Heathrow bosses were warned of the risk of the failure of a power substation days before an electrical fire shut the airport for almost 24 hours, MPs have been told.
Nigel Wicking, chief executive of the Heathrow Airline Operators’ Committee (HAOC), said: “I’d actually warned Heathrow of concerns that we had with regard to the substations and my concern was resilience.”
A fire broke out in a transformer within an electrical substation in Hayes, north of Heathrow, late in the evening of Thursday 20 March. In the early hours of Friday morning, 21 March, Heathrow announced it would close until at least midnight – though later that evening some flights were allowed to depart.
More than 1,400 flights were diverted or cancelled by the shutdown, affecting a quarter of a million passengers.
Mr Wicking heads the body representing more than 90 airlines using the UK’s busiest airport. The Independent estimates the total cost to carriers at Heathrow as £100m in lost revenue and passenger care expenses.
The airlines’ representative told the Transport Select Committee that he first raised the issue on 15 March “following a number of, a couple of incidents of, unfortunately, theft, of wire and cable”.
He said the loss of power “on one of those occasions, took out the lights on the runway for a period of time”.
“That obviously made me concerned,” he said.
Mr Wicking spoke to the chief operating officer and chief customer officer two days before the fire closed Heathrow.
The airport’s chief executive, Thomas Woldbye, also took questions from MP 12 days after the shutdown. He insisted Heathrow had no choice but to shut down due to safety concerns.
He said: “When we cannot guarantee and have full visibility and confidence that we can operate the airport safely then we cannot operate there.”

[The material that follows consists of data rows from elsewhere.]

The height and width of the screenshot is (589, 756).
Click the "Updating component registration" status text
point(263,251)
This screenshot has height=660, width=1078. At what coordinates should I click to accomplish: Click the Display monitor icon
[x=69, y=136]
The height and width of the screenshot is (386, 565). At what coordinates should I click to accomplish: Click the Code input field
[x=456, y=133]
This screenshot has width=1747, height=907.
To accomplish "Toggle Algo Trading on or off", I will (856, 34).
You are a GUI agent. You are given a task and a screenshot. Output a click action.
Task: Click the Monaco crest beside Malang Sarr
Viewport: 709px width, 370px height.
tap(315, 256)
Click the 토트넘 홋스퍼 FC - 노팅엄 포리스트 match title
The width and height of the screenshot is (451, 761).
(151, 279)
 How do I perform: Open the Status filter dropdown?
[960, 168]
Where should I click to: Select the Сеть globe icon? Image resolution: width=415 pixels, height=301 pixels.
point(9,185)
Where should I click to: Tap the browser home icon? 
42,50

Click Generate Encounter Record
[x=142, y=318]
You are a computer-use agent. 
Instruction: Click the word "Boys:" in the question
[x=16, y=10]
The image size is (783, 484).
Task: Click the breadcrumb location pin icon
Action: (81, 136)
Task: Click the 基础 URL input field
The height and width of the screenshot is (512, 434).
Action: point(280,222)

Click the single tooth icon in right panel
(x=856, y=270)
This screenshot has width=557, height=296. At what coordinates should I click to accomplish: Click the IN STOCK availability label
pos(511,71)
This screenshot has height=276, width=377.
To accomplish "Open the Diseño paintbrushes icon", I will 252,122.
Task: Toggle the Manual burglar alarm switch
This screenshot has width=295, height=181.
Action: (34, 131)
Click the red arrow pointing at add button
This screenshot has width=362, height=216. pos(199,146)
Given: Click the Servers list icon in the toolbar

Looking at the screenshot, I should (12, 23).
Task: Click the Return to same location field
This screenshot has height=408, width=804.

“The only thing worse than that would have been to let passengers travel. That is not an option and we cannot compromise on that.”
Mr Woldbye said the “unprecedented” event triggered the need to “power down maybe 1,000 systems and switch back on 1,000 systems”. He said it involves “a very complicated process that you need to execute in a certain sequence” and that the systems were restored “as fast as we possibly could”.
The command and control system “worked exactly right,” he said – adding that to create a fully resilient electrical system would cost upwards of £1bn.
As airlines sought to get their schedules back on track, the chaos dragged on for days.
Mr Wicking rejected the notion that airlines should finance increased resilience, saying: “We already pay enough for Heathrow. I don’t think we should be paying more for further resilience. The resilience should have been there in the first place.”
The airlines’ representative also said that airlines had pressed the airport to be allowed to fly the 100-plus diverted aircraft to Heathrow as soon as possible, to get passengers, planes, pilots and cabin crew in the right place.
He said that Terminal 5 was “fine to operate” from 10am onwards – about 12 hours before it eventually opened for departures – and that UK Border Force was fully staffed for processing inbound passengers.
“I don’t think there was any reason for T5 not to be open. T5 felt they were absolutely ready.”
Mr Woldbye rejected the possibility, saying: “We did that as fast as we could with regard to the safety of passengers.”
Heathrow, and the many businesses its activities support, particularly in west London, also lost millions of pounds as a result of the shutdown.
The wider harm to the UK economy – in terms of inbound tourism and reputational damage – is incalculable. The emotional impact for the 250,000-plus passengers whose flights were cancelled or diverted was also immense, with some people missing important family events including weddings and funerals.